А на углу, годами согнутый,
ларек с халвою и пирожными,
и люди наглухо застегнуты,
идут застывшие и ложные.
О, кто из них, при свете месяца,
сегодня, потеряв терпение,
на чердаке сыром повесится
из чувства самосохранения?
(84, с. 46)
С. 34 Январь 1919 года. – В журнальной публикации отрывков из НБН следующему далее тексту предшествовал такой обширный фрагмент:
“Весна 1921-го года. Последняя весна жизни Гумилева. Помню, Гумилев говорил:
– Никогда еще не было такой волшебной весны. Никогда Петербург не был еще так прекрасен. И никогда еще я не был так счастлив.
– Тьфу, тьфу, чтоб не сглазить! Сухо дерево! – перебивает Георгий Иванов.
– Брось, Жоржик! Ты еще суевернее меня. – Гумилев пожимает плечами. – Я сейчас совершенно убежден в своей удаче. В удаче во всем. Мне даже в карты стало чертовски везти, а раньше я все проигрывался. Я достиг полноты сил, полноты таланта. Я сейчас на полдороге странствия земного. В кульминационной его точке. Я так и хочу назвать мой сборник стихов: На середине странствия земного, – как у Данте. Впрочем, я еще не решил. Но такой весны все-таки никогда не было.
Да, я согласна. Никогда еще не было такой волшебной весны. И никогда не только Гумилев, но и я, и Георгий Иванов – не были так счастливы. И, конечно, нам всем во всем неслыханно везет. И всегда во всем будет везти. А как же иначе?

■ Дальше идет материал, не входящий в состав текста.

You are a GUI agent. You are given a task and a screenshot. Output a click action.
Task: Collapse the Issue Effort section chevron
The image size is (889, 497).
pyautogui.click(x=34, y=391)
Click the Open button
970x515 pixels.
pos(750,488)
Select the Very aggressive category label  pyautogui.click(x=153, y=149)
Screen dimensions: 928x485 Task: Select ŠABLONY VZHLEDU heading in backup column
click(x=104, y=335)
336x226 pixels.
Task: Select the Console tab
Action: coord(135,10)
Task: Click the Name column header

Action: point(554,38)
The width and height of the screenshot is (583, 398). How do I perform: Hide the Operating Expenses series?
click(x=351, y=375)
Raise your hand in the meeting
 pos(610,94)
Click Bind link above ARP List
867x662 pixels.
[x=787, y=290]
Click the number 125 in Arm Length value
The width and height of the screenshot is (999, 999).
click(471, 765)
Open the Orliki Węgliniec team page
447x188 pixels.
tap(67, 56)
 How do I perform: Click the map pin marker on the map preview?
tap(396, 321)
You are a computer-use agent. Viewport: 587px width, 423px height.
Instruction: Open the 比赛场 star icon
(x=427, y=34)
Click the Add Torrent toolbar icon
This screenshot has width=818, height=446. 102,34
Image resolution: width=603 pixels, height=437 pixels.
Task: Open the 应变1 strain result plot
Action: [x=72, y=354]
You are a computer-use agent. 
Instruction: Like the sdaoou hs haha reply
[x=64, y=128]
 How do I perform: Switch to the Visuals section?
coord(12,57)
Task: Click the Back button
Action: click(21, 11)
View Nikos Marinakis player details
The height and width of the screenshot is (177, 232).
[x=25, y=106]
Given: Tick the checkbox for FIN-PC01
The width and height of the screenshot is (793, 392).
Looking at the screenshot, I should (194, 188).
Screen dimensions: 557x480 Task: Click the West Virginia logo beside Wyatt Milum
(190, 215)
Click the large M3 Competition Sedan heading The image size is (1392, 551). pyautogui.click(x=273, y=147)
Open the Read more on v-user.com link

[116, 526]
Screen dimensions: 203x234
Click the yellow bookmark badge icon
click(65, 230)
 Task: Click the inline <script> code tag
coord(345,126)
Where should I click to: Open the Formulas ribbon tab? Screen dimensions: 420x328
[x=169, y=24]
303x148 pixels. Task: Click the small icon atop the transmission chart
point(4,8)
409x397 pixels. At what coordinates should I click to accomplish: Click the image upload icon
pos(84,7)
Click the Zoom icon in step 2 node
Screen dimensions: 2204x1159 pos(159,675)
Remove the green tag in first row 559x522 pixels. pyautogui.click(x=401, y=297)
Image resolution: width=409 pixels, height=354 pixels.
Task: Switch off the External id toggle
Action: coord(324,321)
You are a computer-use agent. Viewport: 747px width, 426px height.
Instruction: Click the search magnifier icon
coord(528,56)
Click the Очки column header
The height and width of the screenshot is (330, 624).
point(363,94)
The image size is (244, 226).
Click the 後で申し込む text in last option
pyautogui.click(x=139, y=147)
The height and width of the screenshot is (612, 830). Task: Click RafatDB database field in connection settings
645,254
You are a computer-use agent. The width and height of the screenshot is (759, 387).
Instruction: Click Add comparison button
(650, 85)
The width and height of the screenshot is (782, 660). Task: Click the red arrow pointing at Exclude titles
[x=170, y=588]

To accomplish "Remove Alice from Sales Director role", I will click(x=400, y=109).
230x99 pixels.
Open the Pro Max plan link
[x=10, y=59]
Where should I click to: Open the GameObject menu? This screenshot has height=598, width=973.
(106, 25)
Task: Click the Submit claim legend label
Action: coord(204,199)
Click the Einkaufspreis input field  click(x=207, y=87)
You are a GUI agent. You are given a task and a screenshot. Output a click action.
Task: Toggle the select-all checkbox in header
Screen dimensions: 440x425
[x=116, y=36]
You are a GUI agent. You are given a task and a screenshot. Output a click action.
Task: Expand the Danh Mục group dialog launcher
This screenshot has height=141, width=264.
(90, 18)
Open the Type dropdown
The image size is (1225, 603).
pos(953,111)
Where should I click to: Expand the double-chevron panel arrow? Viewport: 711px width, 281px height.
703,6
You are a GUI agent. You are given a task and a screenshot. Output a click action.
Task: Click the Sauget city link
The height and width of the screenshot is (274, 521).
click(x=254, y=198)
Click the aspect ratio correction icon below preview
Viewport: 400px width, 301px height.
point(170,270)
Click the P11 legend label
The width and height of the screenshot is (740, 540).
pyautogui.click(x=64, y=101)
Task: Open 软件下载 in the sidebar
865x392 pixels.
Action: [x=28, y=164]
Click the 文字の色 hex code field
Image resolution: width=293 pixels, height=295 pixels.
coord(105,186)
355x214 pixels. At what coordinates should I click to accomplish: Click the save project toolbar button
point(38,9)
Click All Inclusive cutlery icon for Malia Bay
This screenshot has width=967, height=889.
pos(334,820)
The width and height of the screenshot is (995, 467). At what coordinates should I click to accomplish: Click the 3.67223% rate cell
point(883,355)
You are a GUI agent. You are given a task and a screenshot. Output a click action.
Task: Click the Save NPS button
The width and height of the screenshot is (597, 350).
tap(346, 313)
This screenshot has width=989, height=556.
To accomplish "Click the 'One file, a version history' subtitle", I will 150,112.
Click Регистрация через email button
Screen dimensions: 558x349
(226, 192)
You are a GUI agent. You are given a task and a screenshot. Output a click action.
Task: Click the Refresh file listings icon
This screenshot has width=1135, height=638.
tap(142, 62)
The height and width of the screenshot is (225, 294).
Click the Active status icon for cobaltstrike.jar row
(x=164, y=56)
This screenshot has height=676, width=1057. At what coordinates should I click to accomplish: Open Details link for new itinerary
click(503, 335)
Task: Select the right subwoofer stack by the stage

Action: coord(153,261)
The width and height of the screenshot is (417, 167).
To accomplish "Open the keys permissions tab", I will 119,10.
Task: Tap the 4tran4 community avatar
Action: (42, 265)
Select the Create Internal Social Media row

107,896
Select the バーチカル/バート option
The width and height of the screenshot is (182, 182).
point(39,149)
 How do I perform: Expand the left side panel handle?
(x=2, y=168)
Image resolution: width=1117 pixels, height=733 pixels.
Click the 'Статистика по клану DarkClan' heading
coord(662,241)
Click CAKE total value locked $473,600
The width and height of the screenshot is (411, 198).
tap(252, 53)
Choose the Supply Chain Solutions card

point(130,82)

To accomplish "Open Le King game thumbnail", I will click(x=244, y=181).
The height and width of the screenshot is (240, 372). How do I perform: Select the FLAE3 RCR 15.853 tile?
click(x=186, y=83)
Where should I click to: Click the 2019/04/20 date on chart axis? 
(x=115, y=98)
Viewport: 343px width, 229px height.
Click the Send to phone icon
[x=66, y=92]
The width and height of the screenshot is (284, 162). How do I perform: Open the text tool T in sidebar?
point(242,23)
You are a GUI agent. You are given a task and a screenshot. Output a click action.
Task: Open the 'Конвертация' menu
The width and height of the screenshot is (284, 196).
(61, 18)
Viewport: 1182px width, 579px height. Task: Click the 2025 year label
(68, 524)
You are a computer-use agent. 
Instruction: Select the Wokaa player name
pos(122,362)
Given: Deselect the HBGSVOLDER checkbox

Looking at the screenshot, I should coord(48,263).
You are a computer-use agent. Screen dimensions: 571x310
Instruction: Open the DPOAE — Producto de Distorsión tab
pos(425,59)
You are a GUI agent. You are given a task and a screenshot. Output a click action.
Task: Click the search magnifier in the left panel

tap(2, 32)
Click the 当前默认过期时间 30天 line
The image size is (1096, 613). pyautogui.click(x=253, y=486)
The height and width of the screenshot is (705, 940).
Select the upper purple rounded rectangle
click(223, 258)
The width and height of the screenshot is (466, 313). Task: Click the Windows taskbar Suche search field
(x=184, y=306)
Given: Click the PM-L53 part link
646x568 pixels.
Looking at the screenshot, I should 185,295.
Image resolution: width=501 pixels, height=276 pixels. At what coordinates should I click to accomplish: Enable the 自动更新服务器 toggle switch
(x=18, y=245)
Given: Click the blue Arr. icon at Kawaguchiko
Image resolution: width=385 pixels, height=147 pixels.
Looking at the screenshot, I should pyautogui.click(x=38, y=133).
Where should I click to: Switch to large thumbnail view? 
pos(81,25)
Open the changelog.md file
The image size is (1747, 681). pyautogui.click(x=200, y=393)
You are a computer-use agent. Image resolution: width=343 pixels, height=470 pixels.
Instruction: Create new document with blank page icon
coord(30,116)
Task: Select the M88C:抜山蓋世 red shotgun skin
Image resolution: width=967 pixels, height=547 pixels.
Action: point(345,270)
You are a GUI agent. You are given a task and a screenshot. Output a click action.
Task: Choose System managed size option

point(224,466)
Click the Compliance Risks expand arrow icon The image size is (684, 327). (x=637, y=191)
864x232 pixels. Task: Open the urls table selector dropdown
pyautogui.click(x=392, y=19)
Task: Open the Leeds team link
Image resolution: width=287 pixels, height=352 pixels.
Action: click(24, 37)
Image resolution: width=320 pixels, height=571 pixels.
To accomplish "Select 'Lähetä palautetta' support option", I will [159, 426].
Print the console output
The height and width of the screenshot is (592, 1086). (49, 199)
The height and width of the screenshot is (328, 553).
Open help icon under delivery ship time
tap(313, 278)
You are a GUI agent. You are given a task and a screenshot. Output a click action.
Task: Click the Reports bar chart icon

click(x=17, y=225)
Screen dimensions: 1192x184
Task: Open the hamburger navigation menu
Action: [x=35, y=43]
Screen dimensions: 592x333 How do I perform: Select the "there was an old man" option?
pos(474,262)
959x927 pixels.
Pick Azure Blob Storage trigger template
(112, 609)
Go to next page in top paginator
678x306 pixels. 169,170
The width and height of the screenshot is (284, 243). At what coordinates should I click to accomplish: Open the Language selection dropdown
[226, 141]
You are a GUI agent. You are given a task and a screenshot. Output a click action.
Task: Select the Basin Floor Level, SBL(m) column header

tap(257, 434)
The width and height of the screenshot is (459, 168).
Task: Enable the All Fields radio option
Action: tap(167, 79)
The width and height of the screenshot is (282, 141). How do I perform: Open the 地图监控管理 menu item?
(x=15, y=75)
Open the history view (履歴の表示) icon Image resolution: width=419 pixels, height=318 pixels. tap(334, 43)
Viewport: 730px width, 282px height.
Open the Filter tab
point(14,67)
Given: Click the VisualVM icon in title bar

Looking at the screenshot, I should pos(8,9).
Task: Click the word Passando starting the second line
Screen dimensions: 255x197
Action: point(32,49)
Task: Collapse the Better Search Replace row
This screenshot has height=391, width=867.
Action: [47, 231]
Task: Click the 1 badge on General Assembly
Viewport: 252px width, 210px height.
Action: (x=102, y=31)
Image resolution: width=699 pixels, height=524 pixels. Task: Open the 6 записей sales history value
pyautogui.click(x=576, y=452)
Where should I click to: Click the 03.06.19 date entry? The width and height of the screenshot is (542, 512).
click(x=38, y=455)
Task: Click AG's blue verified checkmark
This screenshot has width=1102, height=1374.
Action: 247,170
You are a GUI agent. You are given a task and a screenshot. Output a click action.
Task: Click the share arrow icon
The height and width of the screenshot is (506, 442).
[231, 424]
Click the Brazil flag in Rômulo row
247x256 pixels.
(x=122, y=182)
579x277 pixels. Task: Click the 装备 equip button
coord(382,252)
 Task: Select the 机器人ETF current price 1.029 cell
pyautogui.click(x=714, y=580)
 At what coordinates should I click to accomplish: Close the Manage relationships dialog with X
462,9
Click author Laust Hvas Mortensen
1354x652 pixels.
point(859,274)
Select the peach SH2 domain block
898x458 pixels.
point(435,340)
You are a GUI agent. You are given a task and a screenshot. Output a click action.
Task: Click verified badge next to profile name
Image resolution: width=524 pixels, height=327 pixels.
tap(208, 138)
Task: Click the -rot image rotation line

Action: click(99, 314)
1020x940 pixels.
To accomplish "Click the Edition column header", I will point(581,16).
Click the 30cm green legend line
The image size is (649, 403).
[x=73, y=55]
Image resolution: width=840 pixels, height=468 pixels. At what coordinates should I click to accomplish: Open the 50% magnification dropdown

Мы втроем – Гумилев, Георгий Иванов и я – возвращаемся из «Звучащей Раковины». Сначала Гумилев читал лекцию, и вся «Звучащая Раковина» чинно и благоговейно слушала своего мэтра. Потом читали и разбирали стихи. Потом, как почти всегда, стали играть в театр. В новый род театра для себя, по определению Гумилева. Театр без зрителей, с одними актерами и только для актеров. Гумилев тут же придумывает пьесы, и все с увлечением их разыгрывают.